### [Exercise description]
Copy, please, the line with "Task: Select the Map Layers tab" and each line that follows it through the end of the data below, exactly as given and without pictures.

### [Data shown]
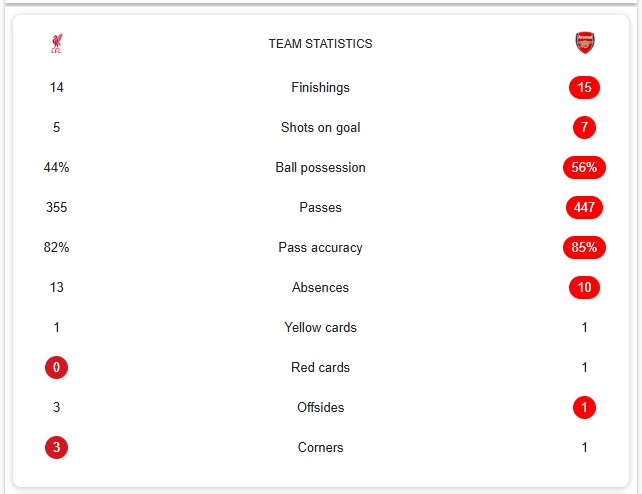Select the Yellow cards label

[321, 327]
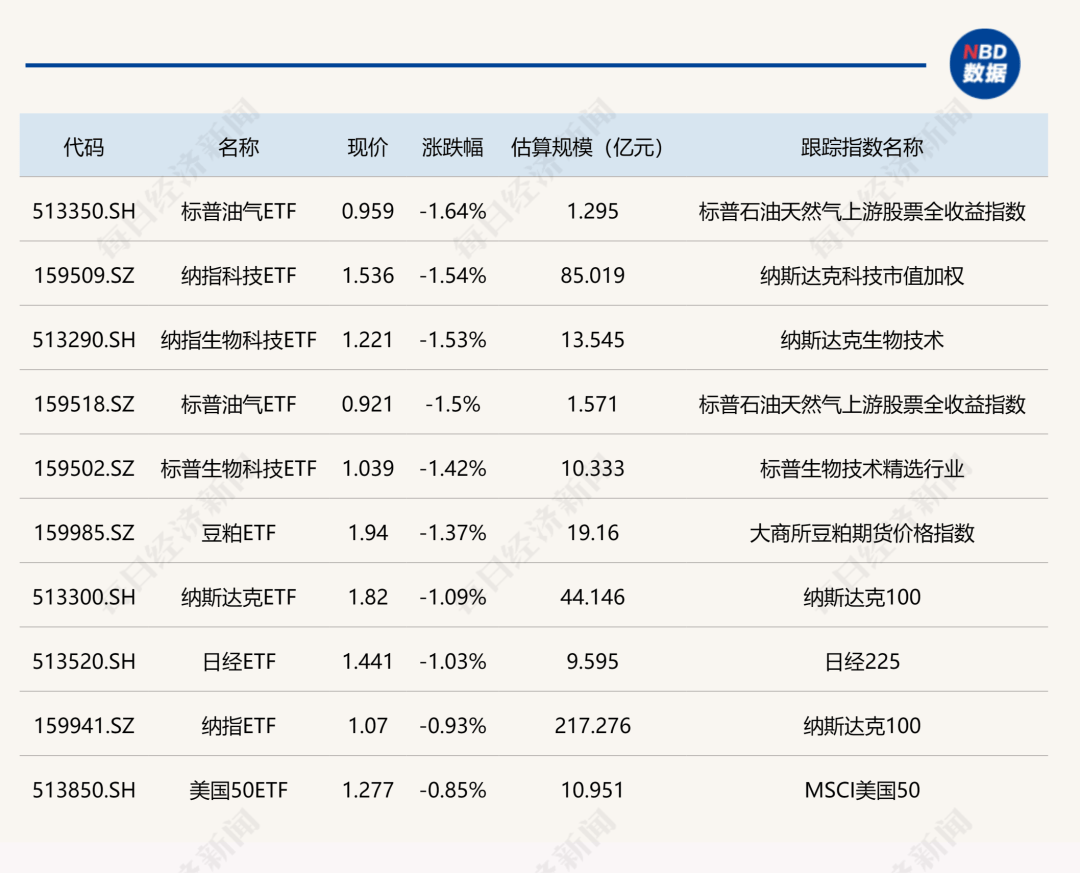Select the code 159518.SZ
This screenshot has width=1080, height=873.
click(84, 404)
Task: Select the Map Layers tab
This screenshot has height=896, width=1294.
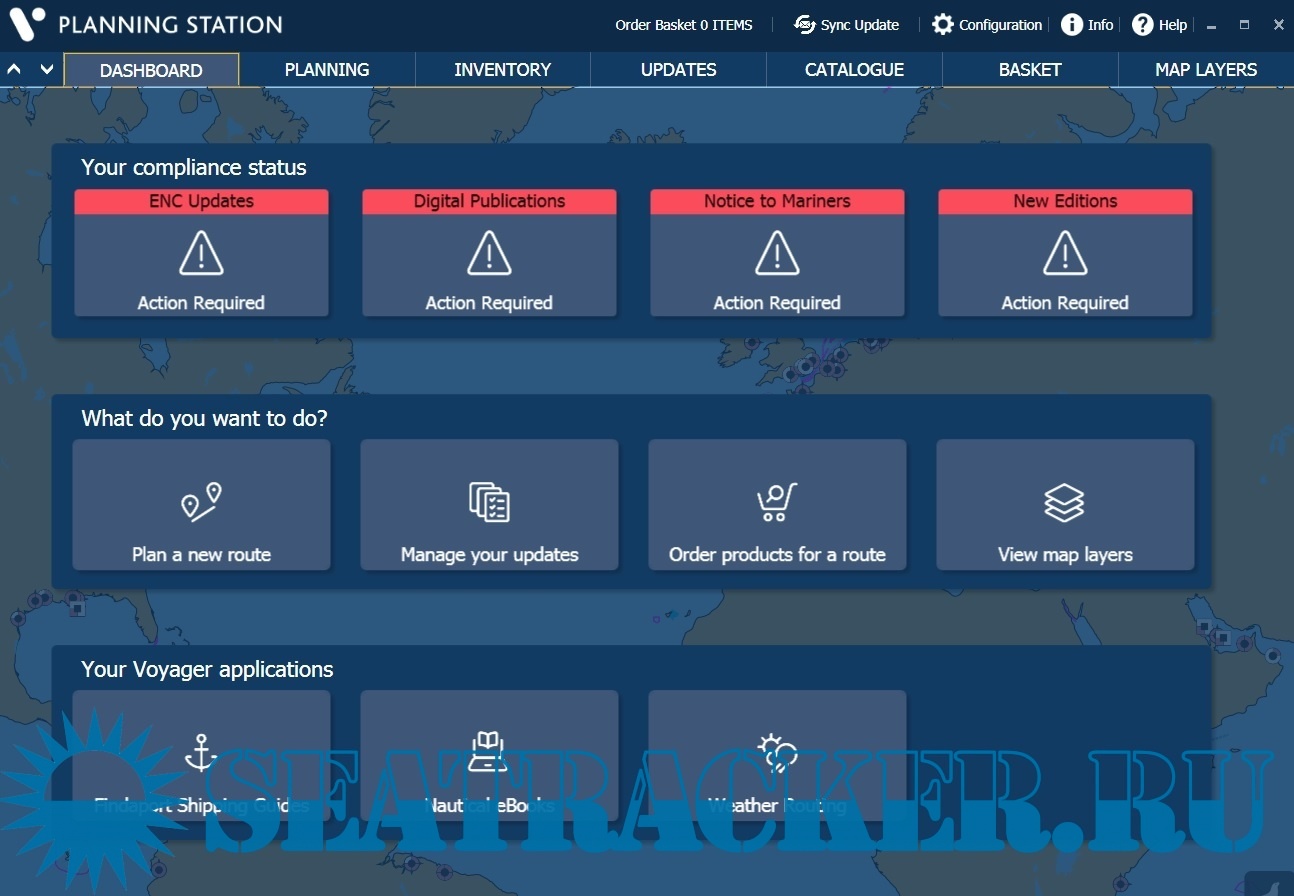Action: [1206, 70]
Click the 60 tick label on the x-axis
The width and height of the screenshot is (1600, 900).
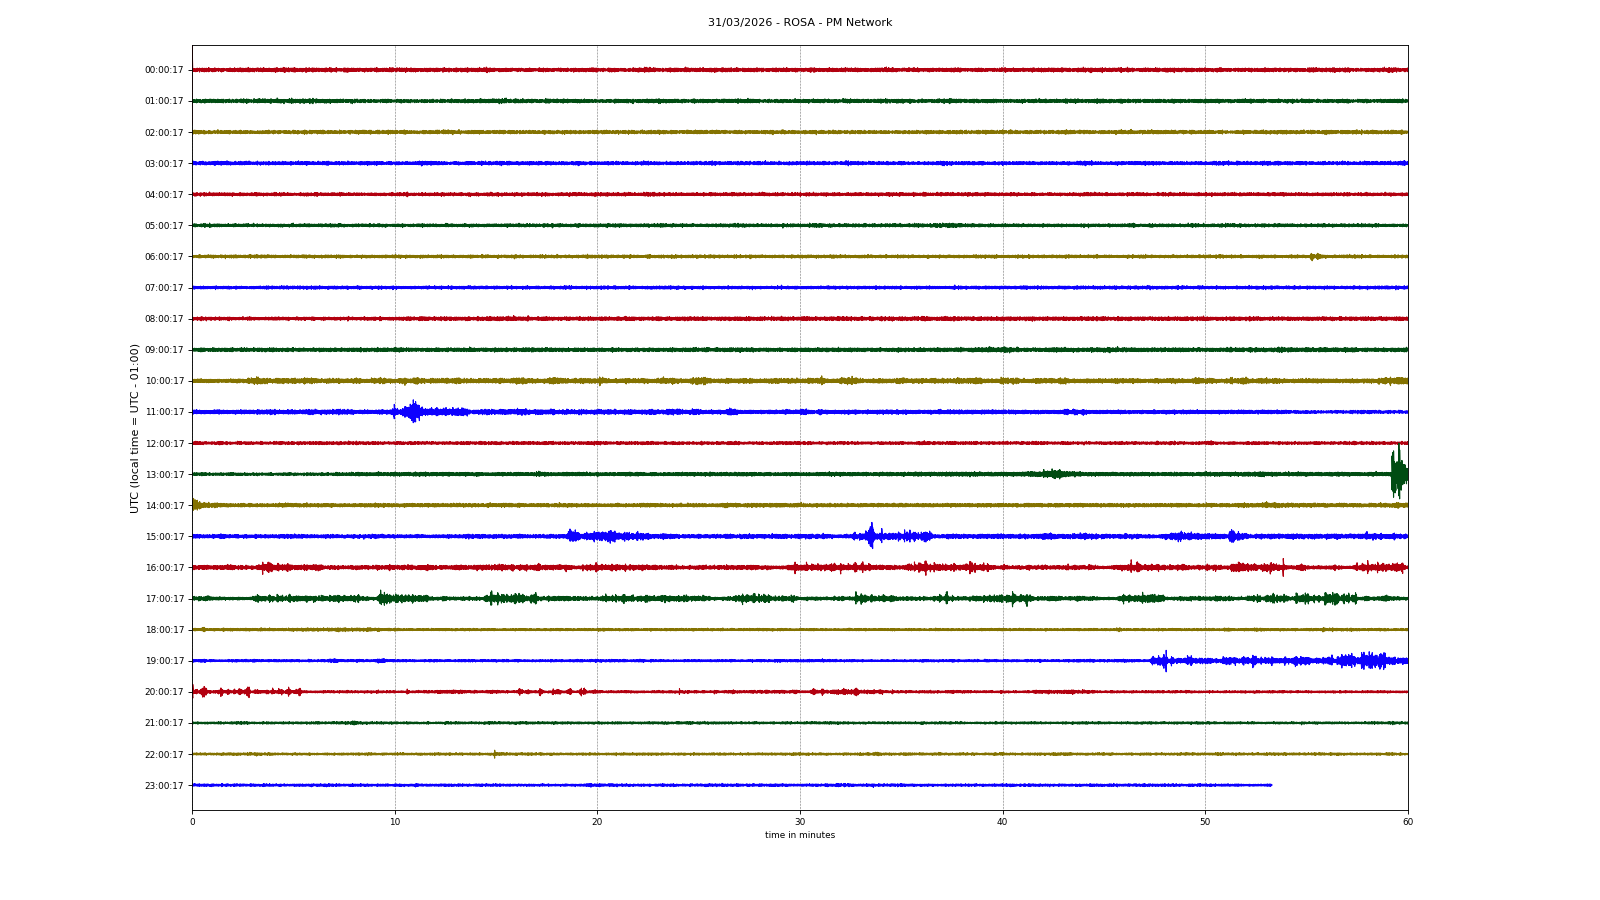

### [Response below]
Task: Select the Map Layers tab
This screenshot has height=896, width=1294.
Action: [1206, 70]
Click the 60 tick label on the x-axis
The width and height of the screenshot is (1600, 900).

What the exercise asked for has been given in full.